His cheeks were red under his tan. His eyes glinted with bad temper. I kept my own temper under control. It would do no good to fight with him again—not now, when he might have the key to finding Tutankhamun.

I said, “I am your supervisor, Davis. Now, just show me where you found these things.”

“It's the tomb,” he said. “It's the tomb of Tutankhamun.”

“Damn you,” I shouted into his face, “you don't know, do you! You didn't keep any records!”

He shouted back at me, standing nose to nose with me. “Nobody cares about that stuff, Carter—measuring this, sifting all the little baskets of rock—nobody cares.”

“I care!”

He turned on his heel and walked away from me. I pursued him, and he shouted at me over his shoulder. “What do you think, Carter—you can't bring Egypt back, you know. It's dead, it's gone.”

“People like you destroy it. You didn't even go through the chip, did you? Didn't record what was on top of the pit—”

“Get out of here! You crazy fool—”

On the opposite side of the valley, the party of tourists was coming out of Rameses' tomb. Currently, we were their attraction. Davis saw them and hushed his voice. We glared at one another. His face was flushed and his bushy gray mustache bristled with anger.

“This is an important find. You can't deny that.”

“You goddamned Philistine,” I said. “It might have been, if you'd do your bloody job. Now it's nothing, don't you see? Whatever significance it had you destroyed when you destroyed the context.”

“What does it matter where we found everything?” Davis roared. His arms flailed in the air as with his blunt fingers he pointed around us. “We found them, didn't we? Would it be different if we'd found the rings over there, and the cup in the pit? What if—”

“What cup?”

Davis shut his mouth. His hands fell to his sides.

“What cup?” I said evenly.

“We found a faience-work cup,” Davis said.

“Where?”

He kept still. Apparently he remembered the tourists; he shot a look in their direction. They were standing by their donkeys, their faces turned toward us: four white oval faces and two brown ones, the dragomen.

“Where did you find it?” I asked. I was being very civil, because I knew I had him.

“Under a rock,” he said, and pointed to the foot of the slope, a few tens of yards away. “There. It was buried under the loose earth. Someone must have hidden it there. When they robbed the tomb. Just a blue faience cup. But it has Tutankhamun's name on it.”

I took him by the arm and made him walk together with me down the valley; I made him show me exactly where he had found the cup. He was disgruntled. He said no more than he had to and his eyes never met mine. We both understood what he had done.
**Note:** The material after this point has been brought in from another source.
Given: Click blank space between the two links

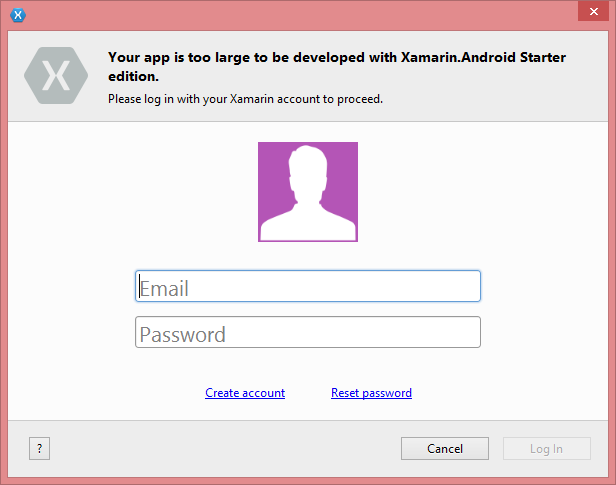Looking at the screenshot, I should [x=308, y=393].
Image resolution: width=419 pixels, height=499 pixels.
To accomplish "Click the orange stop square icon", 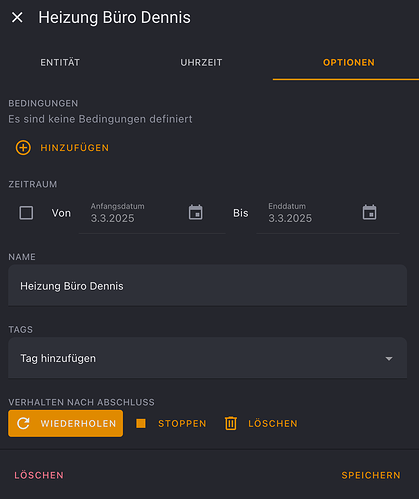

Egyptian law specifies that all artifacts found in the course of a dig belong to the Egyptian people; Davis had tried to keep the cup secret from me so that he could sneak it out of the country.

I stood there looking at the slope at my feet. Turning my head, I looked back across the pit at the tomb of Rameses. The feeling welled up in me that the parts of a puzzle were there before me, if only I had wit to put them together; what I saw ought to be telling me something. But I could not grasp it. Under Davis's furious eyes, under the eyes of the native workmen and the tourists, I turned and went to my donkey and rode away down the valley.